Nick Greene of Ronkonkoma is a contestant on Fox's new...

Nick Greene of Ronkonkoma is a contestant on Fox's new series "Domino Masters." Credit: FOX / Ray Mickshaw

A union carpenter from Ronkonkoma is on one of the 16 teams competing on "Domino Masters," a new Fox companion series to "Lego Masters." The new show features not only expansive "builds" as seen on "Lego," but also equally expansive "topples" as chains of dominoes snake across sets and through Rube Goldberg-like devices. The show premieres Wednesday at 9:01 p.m. on WNYW/5.

"Dominoes are very basic — they're flat, low to the ground, not much scale to them," says Nick Greene, 43, a member of the New York City District Council of Carpenters Local 45. "So you start adding stuff to build them up high and make it interesting," he says by phone from his home. "It was cool getting to incorporate the knowledge I have in building things and trying to scale it down and get the imagination going. At work, you're handed a set of blueprints.
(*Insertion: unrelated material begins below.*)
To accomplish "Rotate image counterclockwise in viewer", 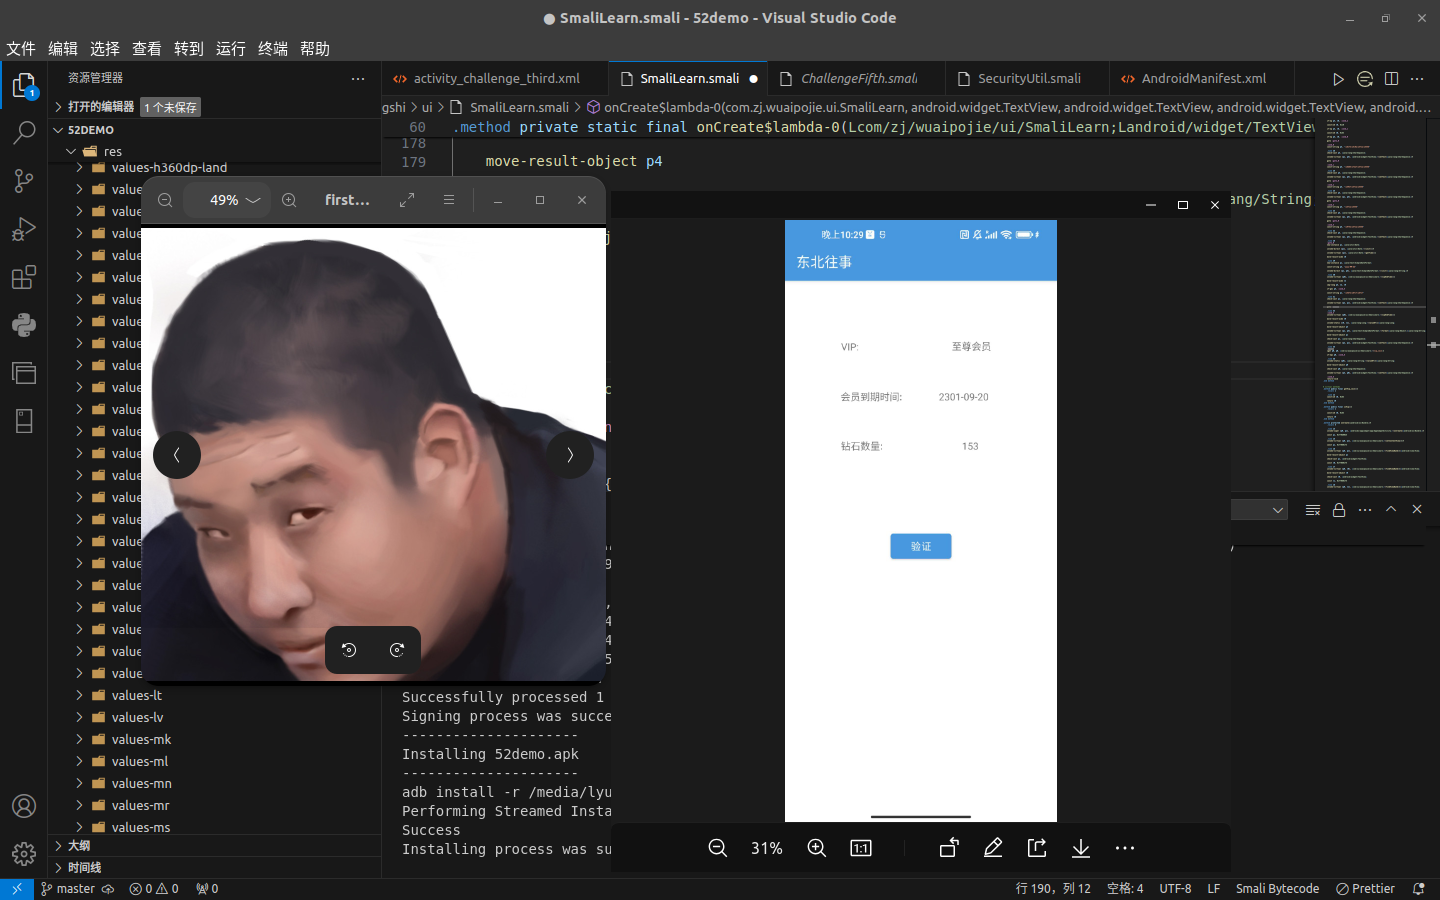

Here you could build whatever you wanted, and the amount of props and stuff they had for us to use … ," he marvels, his voice trailing off.
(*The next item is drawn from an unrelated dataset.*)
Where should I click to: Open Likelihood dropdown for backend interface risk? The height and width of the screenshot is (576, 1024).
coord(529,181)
Hosted by Eric Stonestreet ("Modern Family"), with sportscaster Joe Buck announcing and a panel of judges comprising actor and math author Danica McKellar, NFL star turned art gallery owner Vernon Davis and professional chain-reaction and domino artist Steve Price, "Domino Masters" asks 16 teams of three to create domino runs based on a specific theme each episode. It shot last spring in a hangar at the Santa Monica, California, airport.
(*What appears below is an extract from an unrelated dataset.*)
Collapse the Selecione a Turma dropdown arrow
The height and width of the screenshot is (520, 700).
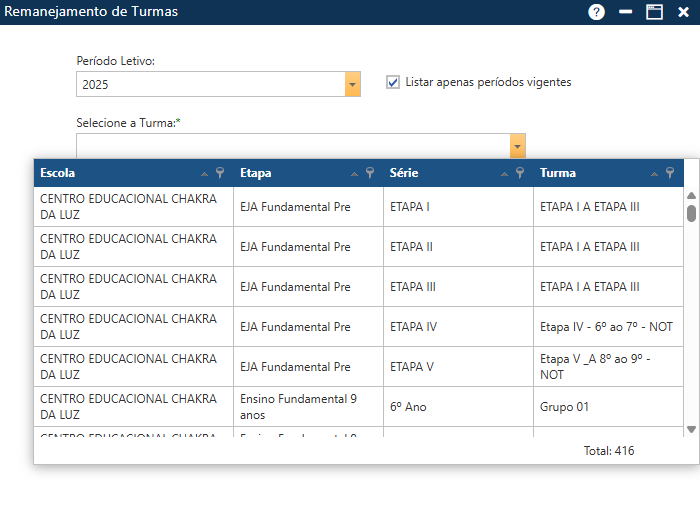click(517, 146)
Greene — assigned to the team "Construction Crew" alongside Luke Greenway, of Seattle, and Hugh Benjamin, of Huntington Valley, Pennsylvania, neither of whom he had met before — came to "Domino Masters" after auditioning for CBS' blue-collar competition "Tough as Nails" two years ago, he says. "They were looking for tradesmen for that show, and after a phone conversation or two they wanted to fly me out to California" for an in-person audition.

But since his fiancee, restaurant manager Kerri Steinmuller, with whom he has sons Nicholas, 10, and Garrett, 2, was pregnant with the latter, he reconsidered and "respectfully declined."

"And I guess one of the casting people on that show had something to do with this one as well," he said. "They gave me a call and asked if I would be interested in doing a different show where I would be using my building skills."

Born in Manhattan and raised in Queens' Glendale neighborhood, the son of the late Arthur and Patricia Greene, Nick Greene moved to Ronkonkoma years ago to be near Steinmuller's family. His elder son, he says, is "really into 'Lego Masters,' " hosted by actor Will Arnett. "As soon as I told my son about ... [getting on 'Domino Masters,'] he was super pumped. And the first thing he said," Greene recalls with a chuckle, "was, 'Is Will Arnett hosting it, too?' And I'm like, 'No. I know he did the did the voice of Lego Batman, but no, he's not the host.' "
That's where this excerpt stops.